◆ To be done ◆
In the records below, rewrite everything from the line containing "Tap the red back arrow button" down to the line containing "[1018, 226]". Replace "checkbox" with "check box" and leave everything else unchanged.

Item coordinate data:

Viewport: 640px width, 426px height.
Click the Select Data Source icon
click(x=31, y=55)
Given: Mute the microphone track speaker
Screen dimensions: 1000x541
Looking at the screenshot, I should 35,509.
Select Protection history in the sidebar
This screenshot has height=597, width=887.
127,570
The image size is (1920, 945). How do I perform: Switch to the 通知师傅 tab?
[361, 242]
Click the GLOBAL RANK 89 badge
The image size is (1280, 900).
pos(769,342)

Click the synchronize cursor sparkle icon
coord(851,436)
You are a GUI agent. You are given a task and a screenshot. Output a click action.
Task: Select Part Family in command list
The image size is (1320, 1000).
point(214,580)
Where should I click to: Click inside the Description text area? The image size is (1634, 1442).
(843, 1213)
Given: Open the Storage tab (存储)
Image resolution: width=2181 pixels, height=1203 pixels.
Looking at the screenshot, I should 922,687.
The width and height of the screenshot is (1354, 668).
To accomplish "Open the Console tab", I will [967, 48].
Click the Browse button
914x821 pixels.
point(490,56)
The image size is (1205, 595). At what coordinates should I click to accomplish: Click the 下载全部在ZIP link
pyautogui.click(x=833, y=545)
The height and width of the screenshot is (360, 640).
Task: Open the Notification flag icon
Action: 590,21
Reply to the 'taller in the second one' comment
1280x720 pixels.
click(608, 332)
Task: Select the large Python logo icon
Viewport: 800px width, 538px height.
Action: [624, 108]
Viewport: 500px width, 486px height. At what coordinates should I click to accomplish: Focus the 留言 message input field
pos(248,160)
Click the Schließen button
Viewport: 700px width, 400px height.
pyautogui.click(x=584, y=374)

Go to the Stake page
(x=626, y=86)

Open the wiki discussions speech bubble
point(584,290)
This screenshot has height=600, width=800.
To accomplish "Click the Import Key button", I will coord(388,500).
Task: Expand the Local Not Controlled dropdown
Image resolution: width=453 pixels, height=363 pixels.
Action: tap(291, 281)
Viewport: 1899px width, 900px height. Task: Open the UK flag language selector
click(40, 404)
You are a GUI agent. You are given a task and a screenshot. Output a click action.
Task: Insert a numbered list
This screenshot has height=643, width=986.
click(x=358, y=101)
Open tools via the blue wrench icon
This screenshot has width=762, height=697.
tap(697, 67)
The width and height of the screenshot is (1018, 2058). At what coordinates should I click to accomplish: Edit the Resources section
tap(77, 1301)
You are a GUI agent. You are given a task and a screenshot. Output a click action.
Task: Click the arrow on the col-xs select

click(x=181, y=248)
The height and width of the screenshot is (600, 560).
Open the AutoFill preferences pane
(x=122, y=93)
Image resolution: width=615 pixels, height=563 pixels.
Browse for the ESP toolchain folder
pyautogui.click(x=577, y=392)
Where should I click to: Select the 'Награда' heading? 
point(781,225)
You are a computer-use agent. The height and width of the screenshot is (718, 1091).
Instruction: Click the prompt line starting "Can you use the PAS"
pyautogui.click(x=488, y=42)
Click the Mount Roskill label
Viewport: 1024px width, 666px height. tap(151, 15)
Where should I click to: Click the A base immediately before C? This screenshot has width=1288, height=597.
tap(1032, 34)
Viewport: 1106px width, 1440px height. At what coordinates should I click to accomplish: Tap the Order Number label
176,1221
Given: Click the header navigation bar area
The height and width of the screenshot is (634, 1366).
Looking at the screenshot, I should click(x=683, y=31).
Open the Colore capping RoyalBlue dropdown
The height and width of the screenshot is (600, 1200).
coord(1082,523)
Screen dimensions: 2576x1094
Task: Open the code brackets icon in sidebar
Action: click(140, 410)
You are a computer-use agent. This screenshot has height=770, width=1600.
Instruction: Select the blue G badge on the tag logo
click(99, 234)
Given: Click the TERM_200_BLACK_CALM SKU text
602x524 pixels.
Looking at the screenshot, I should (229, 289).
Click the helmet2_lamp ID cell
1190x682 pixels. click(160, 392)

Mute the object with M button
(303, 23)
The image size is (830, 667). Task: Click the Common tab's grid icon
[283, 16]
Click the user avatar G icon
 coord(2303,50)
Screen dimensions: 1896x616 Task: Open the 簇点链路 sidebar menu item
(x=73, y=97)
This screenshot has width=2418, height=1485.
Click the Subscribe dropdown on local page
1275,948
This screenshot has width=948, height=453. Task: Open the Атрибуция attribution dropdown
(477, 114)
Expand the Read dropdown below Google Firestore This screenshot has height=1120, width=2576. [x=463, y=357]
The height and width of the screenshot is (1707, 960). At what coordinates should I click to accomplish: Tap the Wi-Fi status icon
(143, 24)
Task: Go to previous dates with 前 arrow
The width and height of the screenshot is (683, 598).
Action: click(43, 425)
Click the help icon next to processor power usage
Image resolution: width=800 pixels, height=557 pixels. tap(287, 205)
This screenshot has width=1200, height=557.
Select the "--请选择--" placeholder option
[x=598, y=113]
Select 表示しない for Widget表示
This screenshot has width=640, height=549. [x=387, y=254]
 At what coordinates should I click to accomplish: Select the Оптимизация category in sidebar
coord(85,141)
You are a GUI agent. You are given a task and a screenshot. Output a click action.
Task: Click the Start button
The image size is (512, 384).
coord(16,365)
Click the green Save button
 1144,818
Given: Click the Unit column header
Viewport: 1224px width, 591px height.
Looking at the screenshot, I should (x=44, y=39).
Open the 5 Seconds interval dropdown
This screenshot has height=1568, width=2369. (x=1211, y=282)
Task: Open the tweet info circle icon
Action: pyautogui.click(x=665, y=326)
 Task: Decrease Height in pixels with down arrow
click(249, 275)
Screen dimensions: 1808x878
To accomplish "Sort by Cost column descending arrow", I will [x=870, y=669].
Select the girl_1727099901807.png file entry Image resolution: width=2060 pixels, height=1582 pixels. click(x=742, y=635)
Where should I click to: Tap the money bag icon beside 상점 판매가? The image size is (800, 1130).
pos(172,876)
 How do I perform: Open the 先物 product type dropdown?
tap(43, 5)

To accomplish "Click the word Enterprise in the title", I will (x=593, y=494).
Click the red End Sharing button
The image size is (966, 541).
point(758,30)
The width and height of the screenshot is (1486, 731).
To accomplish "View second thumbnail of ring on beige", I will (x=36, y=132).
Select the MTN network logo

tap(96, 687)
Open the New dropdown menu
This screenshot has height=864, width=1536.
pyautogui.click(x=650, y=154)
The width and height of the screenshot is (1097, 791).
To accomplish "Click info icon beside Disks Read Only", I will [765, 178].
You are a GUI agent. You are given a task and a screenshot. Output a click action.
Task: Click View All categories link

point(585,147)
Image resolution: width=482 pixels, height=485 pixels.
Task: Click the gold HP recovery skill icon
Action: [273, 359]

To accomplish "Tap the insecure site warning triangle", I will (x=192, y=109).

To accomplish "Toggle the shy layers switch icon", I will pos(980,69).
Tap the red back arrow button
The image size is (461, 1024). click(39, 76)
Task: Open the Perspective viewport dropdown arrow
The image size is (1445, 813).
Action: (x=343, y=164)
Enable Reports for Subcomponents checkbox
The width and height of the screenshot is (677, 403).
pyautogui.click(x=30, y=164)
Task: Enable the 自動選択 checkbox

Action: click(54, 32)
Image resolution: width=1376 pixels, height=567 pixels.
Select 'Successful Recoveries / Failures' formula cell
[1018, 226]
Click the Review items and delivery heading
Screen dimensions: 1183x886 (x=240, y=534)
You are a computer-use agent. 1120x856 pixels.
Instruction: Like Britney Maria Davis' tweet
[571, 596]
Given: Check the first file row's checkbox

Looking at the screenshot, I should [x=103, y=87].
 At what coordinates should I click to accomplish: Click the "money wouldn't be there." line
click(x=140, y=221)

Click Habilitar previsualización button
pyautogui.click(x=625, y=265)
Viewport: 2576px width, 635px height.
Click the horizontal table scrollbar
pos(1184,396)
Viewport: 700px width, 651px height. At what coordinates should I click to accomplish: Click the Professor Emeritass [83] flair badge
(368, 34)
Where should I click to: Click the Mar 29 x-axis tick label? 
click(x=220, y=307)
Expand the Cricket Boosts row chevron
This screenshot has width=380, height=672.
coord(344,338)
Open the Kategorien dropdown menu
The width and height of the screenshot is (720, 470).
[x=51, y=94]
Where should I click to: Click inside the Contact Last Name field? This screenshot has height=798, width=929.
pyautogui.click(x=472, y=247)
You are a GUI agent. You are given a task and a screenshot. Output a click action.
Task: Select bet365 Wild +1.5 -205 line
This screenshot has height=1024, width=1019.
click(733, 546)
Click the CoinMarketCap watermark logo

◆ Complete response ◆
Tap the red back arrow button
The image size is (461, 1024). click(39, 76)
Task: Open the Perspective viewport dropdown arrow
The image size is (1445, 813).
Action: (x=343, y=164)
Enable Reports for Subcomponents check box
The width and height of the screenshot is (677, 403).
pyautogui.click(x=30, y=164)
Task: Enable the 自動選択 check box

Action: click(54, 32)
Image resolution: width=1376 pixels, height=567 pixels.
Select 'Successful Recoveries / Failures' formula cell
[1018, 226]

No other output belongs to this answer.